Cost-Effectiveness Analysis of Avelumab for Treatment-Experienced and Treatment-Naïve Patients with Metastatic Merkel CELL Carcinoma in Taiwan
Author(s)
Palencia R1, Lin AY2, Chang HC2, Goh C2, Chou P3, Kuo K3, Hsu J4, Chang WC5
1Merck KGaA, Darmstadt, HE, Germany, 2Merck Ltd a business of Merck KGaA, Darmstadt, Germany, Taipei, TPQ, Taiwan, 3IQVIA Solutions Taiwan Ltd, Taipei, Taiwan, 4School of Pharmacy, National Cheng Kung University, Tainan, Taiwan, 5Internal Medicine, Division of Hematology-Oncology, Chang Gung Memorial Hospital, Linkuo, Taiwan
OBJECTIVES : To confirm the cost-effectiveness of avelumab versus chemotherapy for treating patients with metastatic Merkel Cell Carcinoma (mMCC) in Taiwan with a new version of an economic model.
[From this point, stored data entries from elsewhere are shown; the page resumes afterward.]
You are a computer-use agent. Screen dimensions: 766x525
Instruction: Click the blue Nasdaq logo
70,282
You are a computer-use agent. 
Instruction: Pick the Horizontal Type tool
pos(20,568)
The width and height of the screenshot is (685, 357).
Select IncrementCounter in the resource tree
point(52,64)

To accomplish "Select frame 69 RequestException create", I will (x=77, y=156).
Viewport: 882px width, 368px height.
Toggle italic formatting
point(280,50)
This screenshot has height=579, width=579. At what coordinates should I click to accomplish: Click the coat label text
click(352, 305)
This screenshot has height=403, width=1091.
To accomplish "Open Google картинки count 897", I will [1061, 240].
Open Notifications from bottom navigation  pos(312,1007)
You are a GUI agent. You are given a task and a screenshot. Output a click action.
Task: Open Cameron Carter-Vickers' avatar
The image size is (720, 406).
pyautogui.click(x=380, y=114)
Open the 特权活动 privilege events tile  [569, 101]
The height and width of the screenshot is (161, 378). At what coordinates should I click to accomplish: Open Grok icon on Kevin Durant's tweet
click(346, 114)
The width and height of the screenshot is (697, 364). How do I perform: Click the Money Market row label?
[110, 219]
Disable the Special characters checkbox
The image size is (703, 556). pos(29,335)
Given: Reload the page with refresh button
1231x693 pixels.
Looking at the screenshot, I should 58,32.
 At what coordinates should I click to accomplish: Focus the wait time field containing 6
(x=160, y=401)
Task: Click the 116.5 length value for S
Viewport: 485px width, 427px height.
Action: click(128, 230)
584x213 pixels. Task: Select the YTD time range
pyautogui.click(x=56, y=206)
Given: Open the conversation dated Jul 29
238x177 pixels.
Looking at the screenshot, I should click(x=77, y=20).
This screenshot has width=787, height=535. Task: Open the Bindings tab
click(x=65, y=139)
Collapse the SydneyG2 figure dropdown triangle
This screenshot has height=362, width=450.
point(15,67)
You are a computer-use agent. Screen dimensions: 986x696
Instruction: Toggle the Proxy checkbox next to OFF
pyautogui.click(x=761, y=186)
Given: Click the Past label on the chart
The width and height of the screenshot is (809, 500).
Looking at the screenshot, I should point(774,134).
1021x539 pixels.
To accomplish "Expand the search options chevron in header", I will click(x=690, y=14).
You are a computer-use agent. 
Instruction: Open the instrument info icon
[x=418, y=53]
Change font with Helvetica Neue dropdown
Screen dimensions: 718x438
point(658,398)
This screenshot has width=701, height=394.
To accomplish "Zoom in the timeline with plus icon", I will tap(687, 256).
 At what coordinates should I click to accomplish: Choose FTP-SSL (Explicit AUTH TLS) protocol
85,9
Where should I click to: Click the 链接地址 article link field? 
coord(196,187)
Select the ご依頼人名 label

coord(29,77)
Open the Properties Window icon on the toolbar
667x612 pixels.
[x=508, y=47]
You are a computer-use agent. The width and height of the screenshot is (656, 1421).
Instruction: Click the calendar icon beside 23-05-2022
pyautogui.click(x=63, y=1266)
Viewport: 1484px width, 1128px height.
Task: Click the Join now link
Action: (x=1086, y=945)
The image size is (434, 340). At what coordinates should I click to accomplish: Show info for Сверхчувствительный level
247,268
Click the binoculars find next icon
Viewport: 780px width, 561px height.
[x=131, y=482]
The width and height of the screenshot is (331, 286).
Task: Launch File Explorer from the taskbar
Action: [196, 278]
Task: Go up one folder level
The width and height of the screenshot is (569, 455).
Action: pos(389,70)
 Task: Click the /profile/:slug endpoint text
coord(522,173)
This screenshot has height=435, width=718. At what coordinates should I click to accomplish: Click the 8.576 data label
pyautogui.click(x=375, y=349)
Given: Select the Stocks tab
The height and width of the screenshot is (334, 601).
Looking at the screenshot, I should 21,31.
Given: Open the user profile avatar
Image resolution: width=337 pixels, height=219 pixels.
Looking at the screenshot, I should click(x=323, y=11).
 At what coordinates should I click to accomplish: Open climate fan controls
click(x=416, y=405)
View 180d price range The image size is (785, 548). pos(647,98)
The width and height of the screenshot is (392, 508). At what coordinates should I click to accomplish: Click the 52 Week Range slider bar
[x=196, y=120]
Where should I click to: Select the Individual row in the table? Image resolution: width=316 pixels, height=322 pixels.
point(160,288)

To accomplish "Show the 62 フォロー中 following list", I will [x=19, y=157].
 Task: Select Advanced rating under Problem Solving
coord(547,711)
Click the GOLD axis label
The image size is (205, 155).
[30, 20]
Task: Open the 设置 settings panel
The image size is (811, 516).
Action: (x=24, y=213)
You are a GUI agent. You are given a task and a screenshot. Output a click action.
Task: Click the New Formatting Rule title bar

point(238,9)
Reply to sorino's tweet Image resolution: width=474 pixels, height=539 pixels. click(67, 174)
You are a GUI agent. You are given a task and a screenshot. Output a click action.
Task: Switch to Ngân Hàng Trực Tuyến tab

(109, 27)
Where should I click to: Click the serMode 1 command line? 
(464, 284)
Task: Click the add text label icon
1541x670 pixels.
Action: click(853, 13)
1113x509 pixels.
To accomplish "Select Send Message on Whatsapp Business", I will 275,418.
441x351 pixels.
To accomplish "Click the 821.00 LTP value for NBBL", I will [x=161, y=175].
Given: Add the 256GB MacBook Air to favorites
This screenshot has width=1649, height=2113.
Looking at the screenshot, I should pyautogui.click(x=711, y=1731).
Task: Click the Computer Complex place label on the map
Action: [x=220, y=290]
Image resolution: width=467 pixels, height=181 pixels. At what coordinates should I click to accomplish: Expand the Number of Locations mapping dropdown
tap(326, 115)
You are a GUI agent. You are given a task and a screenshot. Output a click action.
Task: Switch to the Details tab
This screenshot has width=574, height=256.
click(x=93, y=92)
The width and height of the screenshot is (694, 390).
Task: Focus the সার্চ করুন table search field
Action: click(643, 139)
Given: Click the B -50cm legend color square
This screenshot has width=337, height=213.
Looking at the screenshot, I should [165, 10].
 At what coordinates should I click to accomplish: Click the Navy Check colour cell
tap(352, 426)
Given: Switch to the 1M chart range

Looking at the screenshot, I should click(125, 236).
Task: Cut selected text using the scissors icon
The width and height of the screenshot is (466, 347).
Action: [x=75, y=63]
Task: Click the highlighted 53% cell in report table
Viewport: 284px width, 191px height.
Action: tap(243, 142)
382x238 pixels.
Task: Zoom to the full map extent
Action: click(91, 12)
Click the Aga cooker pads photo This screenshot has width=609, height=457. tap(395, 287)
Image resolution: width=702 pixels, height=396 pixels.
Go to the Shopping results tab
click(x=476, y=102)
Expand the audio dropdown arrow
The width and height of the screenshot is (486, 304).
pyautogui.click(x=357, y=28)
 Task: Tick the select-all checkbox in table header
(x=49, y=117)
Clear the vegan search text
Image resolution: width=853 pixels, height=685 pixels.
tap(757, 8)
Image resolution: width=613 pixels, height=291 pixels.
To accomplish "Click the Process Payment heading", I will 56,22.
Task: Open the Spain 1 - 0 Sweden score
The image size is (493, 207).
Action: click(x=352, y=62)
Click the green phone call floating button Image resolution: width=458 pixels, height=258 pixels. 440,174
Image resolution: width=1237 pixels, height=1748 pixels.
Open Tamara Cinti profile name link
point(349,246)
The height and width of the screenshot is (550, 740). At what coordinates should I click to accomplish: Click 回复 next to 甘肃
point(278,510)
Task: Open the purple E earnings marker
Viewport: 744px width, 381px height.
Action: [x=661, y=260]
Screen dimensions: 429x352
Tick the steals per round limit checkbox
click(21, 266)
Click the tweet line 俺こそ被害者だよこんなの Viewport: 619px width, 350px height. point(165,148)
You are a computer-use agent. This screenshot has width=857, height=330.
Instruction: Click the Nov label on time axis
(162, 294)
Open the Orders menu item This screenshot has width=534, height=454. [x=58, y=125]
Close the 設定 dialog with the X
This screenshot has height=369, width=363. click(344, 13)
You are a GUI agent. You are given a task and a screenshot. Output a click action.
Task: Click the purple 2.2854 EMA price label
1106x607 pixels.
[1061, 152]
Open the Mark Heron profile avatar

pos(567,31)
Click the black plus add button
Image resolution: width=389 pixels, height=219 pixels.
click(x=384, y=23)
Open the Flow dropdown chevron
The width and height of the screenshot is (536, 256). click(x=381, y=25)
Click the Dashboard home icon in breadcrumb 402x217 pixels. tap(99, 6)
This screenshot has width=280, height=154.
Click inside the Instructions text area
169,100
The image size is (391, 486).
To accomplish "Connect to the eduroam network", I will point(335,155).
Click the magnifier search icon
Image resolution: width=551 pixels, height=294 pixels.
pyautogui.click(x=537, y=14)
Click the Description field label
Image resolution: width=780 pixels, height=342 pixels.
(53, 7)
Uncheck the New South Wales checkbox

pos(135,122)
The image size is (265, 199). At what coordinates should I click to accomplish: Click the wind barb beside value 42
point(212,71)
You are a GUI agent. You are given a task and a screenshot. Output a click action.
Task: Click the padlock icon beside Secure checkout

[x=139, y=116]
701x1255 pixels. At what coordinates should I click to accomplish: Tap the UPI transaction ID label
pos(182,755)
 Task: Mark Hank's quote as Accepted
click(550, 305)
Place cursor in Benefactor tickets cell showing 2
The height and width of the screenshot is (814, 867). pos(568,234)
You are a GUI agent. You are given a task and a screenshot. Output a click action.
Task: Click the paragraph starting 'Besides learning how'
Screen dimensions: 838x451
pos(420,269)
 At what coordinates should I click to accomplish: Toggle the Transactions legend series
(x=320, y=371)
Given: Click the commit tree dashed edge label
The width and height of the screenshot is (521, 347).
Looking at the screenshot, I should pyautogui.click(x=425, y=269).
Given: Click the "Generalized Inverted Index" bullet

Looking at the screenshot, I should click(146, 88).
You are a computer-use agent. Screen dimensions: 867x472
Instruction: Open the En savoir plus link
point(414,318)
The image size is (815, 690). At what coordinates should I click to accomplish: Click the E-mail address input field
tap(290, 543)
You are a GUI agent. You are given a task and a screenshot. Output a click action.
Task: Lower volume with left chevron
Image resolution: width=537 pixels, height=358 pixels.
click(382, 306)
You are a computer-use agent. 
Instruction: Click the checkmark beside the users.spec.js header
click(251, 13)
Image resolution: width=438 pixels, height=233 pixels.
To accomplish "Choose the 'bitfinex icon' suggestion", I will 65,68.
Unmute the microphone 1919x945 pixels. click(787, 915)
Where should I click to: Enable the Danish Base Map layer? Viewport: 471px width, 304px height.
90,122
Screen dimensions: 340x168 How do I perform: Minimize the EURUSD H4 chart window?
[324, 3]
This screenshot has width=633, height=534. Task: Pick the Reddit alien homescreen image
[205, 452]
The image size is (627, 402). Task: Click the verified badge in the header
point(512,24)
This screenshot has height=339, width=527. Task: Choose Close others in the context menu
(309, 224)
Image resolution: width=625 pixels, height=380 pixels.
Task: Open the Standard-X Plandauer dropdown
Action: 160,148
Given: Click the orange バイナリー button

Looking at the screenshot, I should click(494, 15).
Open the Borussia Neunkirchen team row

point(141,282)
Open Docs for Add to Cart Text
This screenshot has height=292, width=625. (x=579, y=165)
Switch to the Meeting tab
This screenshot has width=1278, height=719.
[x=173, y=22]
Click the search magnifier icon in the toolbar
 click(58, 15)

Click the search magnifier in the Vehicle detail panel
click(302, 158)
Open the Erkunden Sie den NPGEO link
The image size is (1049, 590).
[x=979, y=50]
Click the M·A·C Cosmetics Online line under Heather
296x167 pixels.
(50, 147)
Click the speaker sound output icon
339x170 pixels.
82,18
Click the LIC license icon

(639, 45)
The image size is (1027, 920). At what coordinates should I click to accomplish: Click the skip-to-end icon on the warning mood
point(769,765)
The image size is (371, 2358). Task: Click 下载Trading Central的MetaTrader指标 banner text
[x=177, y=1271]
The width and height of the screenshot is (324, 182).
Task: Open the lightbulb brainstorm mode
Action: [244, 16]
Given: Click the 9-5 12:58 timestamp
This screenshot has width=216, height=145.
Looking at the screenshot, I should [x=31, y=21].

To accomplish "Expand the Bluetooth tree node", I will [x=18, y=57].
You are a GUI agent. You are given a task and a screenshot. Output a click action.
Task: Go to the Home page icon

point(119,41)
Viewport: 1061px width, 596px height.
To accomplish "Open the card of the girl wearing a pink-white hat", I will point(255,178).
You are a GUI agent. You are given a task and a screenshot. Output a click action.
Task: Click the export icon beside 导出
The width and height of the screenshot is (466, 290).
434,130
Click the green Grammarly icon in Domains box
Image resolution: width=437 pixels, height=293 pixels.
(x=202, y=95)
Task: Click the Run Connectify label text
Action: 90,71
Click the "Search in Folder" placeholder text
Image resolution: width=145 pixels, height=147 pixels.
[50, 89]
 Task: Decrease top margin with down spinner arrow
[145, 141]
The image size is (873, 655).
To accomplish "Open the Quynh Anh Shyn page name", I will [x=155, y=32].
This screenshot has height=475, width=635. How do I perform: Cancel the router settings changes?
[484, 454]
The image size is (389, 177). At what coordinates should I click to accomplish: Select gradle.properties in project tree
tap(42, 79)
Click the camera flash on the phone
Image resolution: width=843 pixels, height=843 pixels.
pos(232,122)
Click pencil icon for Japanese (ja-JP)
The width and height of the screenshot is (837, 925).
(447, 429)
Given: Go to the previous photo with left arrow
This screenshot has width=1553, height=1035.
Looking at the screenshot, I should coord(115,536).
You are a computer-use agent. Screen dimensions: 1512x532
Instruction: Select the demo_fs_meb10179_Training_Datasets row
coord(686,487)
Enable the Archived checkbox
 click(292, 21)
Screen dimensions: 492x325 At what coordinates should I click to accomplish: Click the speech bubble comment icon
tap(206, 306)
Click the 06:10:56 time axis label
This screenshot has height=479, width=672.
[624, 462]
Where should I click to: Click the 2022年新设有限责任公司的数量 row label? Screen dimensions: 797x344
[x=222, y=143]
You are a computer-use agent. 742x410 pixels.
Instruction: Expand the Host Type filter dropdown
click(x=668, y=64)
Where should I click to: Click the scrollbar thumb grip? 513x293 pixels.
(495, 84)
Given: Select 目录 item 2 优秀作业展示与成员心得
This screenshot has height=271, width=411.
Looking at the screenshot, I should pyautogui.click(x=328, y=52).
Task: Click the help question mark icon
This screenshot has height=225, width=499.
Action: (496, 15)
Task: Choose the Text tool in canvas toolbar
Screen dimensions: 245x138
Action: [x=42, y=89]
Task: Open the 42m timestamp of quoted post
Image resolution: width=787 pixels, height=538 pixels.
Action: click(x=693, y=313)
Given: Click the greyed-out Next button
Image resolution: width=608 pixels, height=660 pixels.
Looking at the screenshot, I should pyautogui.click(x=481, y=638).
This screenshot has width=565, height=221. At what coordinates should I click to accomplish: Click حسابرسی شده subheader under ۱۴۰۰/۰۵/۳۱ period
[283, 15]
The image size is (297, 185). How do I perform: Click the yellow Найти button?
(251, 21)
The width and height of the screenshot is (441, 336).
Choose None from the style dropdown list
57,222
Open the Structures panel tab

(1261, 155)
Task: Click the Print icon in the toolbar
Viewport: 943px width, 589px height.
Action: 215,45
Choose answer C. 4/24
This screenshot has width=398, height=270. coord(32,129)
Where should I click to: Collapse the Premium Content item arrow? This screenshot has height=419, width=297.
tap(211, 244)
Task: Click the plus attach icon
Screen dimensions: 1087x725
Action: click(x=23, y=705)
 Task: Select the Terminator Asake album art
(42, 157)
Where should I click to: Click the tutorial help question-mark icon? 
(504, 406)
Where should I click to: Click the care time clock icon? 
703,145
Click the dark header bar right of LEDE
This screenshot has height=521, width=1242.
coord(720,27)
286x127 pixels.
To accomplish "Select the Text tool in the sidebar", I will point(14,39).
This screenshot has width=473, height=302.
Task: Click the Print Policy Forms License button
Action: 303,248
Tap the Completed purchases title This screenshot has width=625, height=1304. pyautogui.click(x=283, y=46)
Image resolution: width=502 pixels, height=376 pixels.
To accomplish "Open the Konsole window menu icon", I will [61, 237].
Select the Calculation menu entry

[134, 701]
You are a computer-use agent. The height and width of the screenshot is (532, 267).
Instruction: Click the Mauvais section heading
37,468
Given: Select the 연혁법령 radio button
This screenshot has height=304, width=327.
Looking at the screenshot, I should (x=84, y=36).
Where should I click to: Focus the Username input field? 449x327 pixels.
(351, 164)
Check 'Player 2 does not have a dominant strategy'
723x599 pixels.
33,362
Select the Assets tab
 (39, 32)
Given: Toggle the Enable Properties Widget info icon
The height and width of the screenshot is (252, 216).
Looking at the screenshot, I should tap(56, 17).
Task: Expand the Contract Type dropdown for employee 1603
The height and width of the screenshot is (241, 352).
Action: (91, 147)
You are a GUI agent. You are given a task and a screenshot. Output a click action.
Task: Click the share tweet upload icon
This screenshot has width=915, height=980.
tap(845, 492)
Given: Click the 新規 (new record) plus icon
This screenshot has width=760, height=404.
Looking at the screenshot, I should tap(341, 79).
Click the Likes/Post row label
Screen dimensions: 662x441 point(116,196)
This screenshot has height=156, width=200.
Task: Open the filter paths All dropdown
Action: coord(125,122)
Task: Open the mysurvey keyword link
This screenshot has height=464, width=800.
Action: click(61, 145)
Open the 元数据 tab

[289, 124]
METHODS : A 3-state partitioned-survival model1 that assesses lifetime costs and effects of avelumab and chemotherapy regimens was adapted in excel. The new model uses long-term follow-up data for treatment-experienced (n=88) and treatment-naïve patients (n=112). The data were obtained from the JAVELIN Merkel 200 trial and observational studies for avelumab and chemotherapy regimens, respectively. The model was adapted using the Taiwanese National Health Insurance Administration (NHIA) perspective. Costs were identified from specific sources such as National Health Insurance Administration Medication Online,2 National Health Insurance Administration Medical Service Online,3 and National Health Insurance Annual Medical Expenses Reports.4 Aligned with the National Institute of Health Technology Assessment (NIHTA) recommendations,5 the results are presented as incremental cost-effectiveness ratios (ICERs) as cost per life year (LY) gained and cost per quality-adjusted life year (QALY) gained. Annual discount rates of 3% for both costs and QALYs were considered. RESULTS : The ICERs for avelumab versus chemotherapy were NT$494,600 per LY and NT$811,437 per QALY gained for treatment-experienced mMCC patients and NT$827,438 per LY and NT$1,314,308 per QALY gained for treatment-naïve mMCC patients, respectively. These ICERs fall below the threshold of 2 times the Taiwanese gross domestic product (GDP) per capita. The ICER for treatment-experienced mMCC patients has even gone down by 12% from a previous version of the model using less mature data. Both probabilistic and deterministic analyses confirmed the results. CONCLUSIONS The analyses with more mature long-term follow-up data from the JAVELIN Merkel 200 continue to demonstrate that avelumab is a cost-effective option versus chemotherapy in treatment-experienced and treatment-naïve mMCC patients in Taiwan. The results confirm the recommendation of the NIHTA to treat mMCC patients with avelumab.